VZ in all of its many non-FIOS markets is now ceding that business to
cable in favor of retaining for itself dominance in both business wireline
(special access and backhaul) and mobile wireless services. If head-on competition is that
difficult for those with huge legacy network advantages, imagine the barriers
to entry for anyone else.
Section
271 of the Telecom Act allowed the Bell telcos to enter info services and other
competitive markets ONLY upon proving the presence of a facilities based local
competitor (and a showing of fair interconnection with them) Until then they were prohibited from joint marketing local landline access
telephone service with more competitive long distance or info services.
Section
272 of the Act required that
competitive services were to be provided through a separate corporate affiliate
so that the FCC could monitor for anticompetitive discrimination against rivals
in interconnection or pricing.
In
the pending Verizon deal, cable instead becomes the dominant local access
provider for residential customers and VZ wireless becomes its affiliate in a
joint marketing scheme. But cable operators need not prove the presence of a
single competitor for bottleneck local access services, because the Act does
not apply to them.

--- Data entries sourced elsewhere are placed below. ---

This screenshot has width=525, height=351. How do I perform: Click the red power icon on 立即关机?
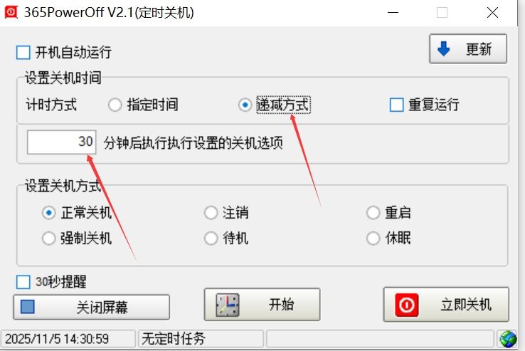coord(407,305)
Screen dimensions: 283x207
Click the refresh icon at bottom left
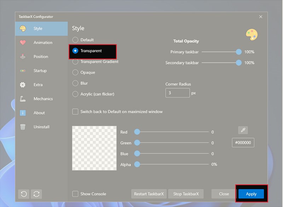[x=36, y=194]
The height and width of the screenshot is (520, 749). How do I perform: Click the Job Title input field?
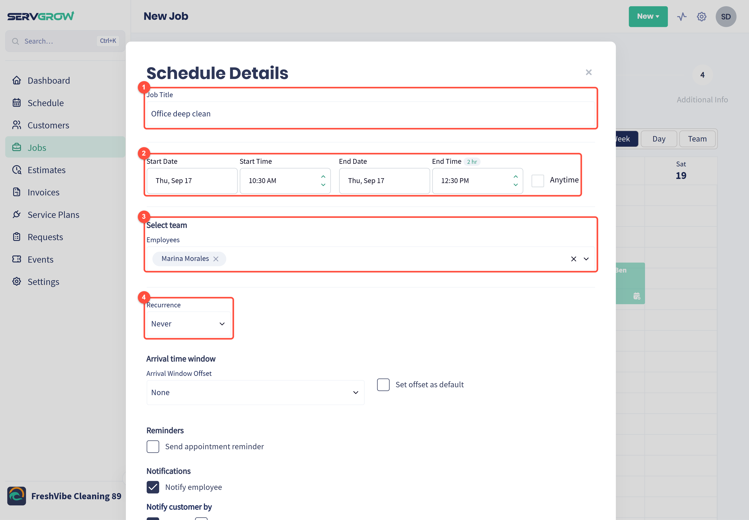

And where that
competitor could be the telephone company, VZ will be much more financially
invested in the success of its new quad play bundles of VZ Wireless and Cable
TV/Internet access with superior wifi offloading options, than in taking
customers back to unprofitable dialtone or plain old DSL Internet access.
Cable
for its part will have new incentives to support proprietary home wifi
offloading and public wifi exclusively for its quad play customers because it
can use these features as positive competitive differentiators that other
vendors can never match.
This
negative competitive fallout is not lost on Rep. Henry Waxman, Ranking Member
of the House Energy & Commerce Committee, who raised the issue at an FCC
Oversight hearing yesterday.
The Commissioners also got an earful from several different Members of
Congress about the continuing problem of the AT&T and Verizon special
access wireline monopoly over wholesale inputs their competitors must buy at
inflated rates. That’s not to
mention the parallel overcharging for telecom lines to all American businesses
in their vast and dense geographic footprint from Fortune 500 companies to
small businesses.
As
FCC Commissioner Jessica Rosenworcel noted at the hearing, “competition is essential.” But policies and theories and
dreams of unregulated free market competition won’t cut it. If actual competition has failed
to materialize or disappears through mergers and joint ventures leaving
customers facing monopoly and duopoly, regulation will be the only solution
left, regardless of whether you come from the right or the left.
With
residential telephone last mile infrastructure headed for extinction, fiber
optic lines serving only the high end of the residential market, but mobile
devices of some description for everyone, we’ll start to look more and more like
a third world nation. The
FCC has an opportunity here to support competition and stave off rate
regulation by either blocking this cozy corporate deal or strictly conditioning
it on nondiscriminatory interconnection.